At the end of last year, I wrote a blog article about the relationship between Large-Cap and Equal-Weight sectors. It involved plotting the ratios of the Large-Cap sector ETFs against the Equal Weight sector ETFs.
You can find that article here in case you missed it.
Today, I want to expand that approach to the Large-Cap vs Small-Cap debate and bring the level of detail down to a direct comparison at sector level.
Above is the most widely used Relative Rotation Graph for US sectors.
Observations from this RRG:
- Energy rapidly losing relative strength
- Real estate, Financials, and Technology remain strong inside the leading quadrant despite a slight loss of relative momentum.
- Communication Services leveling off on JdK RS-Momentum inside the weakening quadrant and possibly aligning up for a rotation back up to leading.
- Industrials and Consumer Discretionary continue to improve, slowly, inside the improving quadrant, but they are at a positive RRG-Heading (+)
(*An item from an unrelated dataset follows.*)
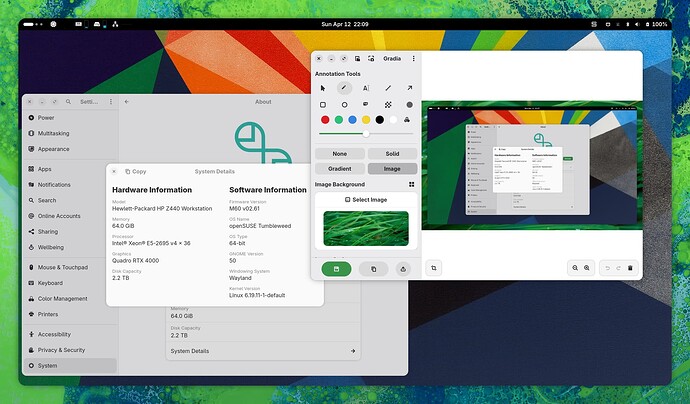Open Privacy & Security settings
The width and height of the screenshot is (690, 404).
point(61,350)
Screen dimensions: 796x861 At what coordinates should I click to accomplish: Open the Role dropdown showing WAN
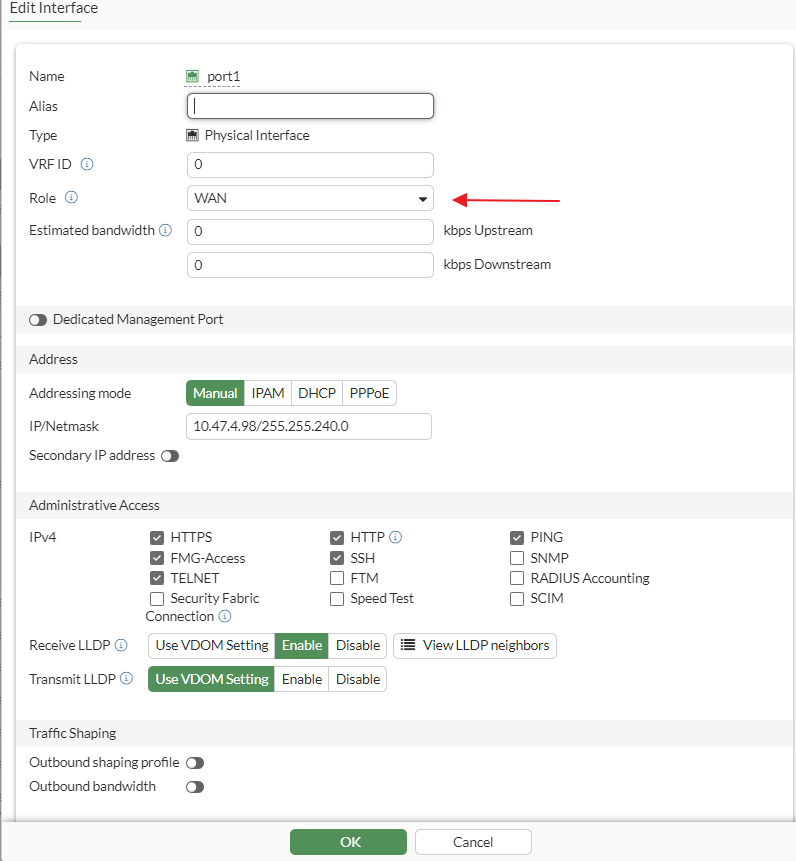click(310, 198)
- Materials is rotating back down and crossing over into lagging
- Consumer Staples and Utilities are turning back down toward the lagging quadrant while remaining at very low JdK RS-Ratio readings.
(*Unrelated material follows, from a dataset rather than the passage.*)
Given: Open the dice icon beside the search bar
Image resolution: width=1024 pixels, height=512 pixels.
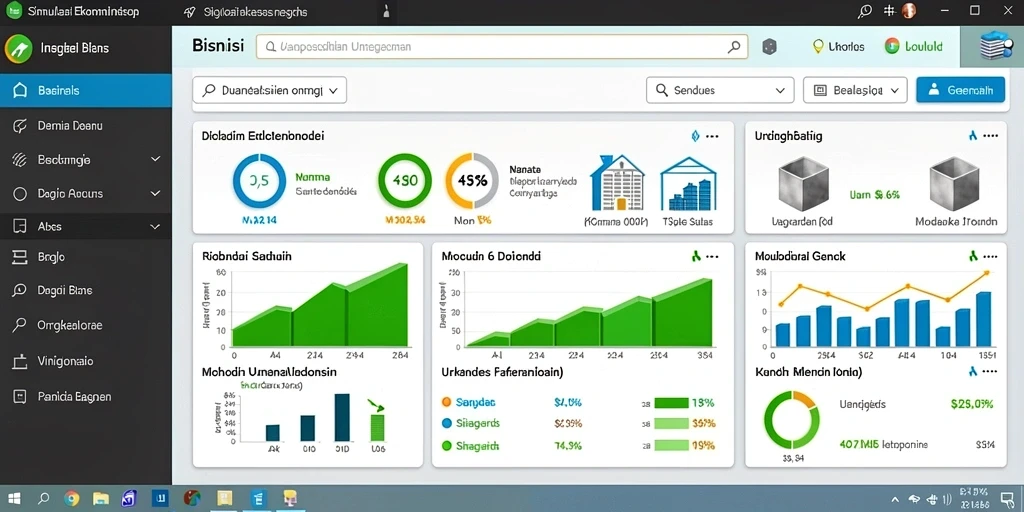Looking at the screenshot, I should (769, 46).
- Health Care is still inside the lagging quadrant but shows a sharp hook back up. It’s in its early stages, but improvement is there.
This is the Small-Cap equivalent RRG.
Please note that Real-Estate is included in the Financials small-cap ETF; PSCF and Communication Services are included in Utilities.
To get a better handle on the rotations, I have switched off the long, disconnected tail for the energy sector (PSCE) in the graph below as it distorts the image.
The main observations from this RRG are:
- Consumer Discretionary, Financials, and Materials are inside the leading quadrant, but only Materials is at a positive RRG-Heading. Discretionary and Financials have already started to lose relative momentum.
- The Industrials sector remains at an elevated RS-Ratio reading but has rotated into the weakening quadrant (temporarily?)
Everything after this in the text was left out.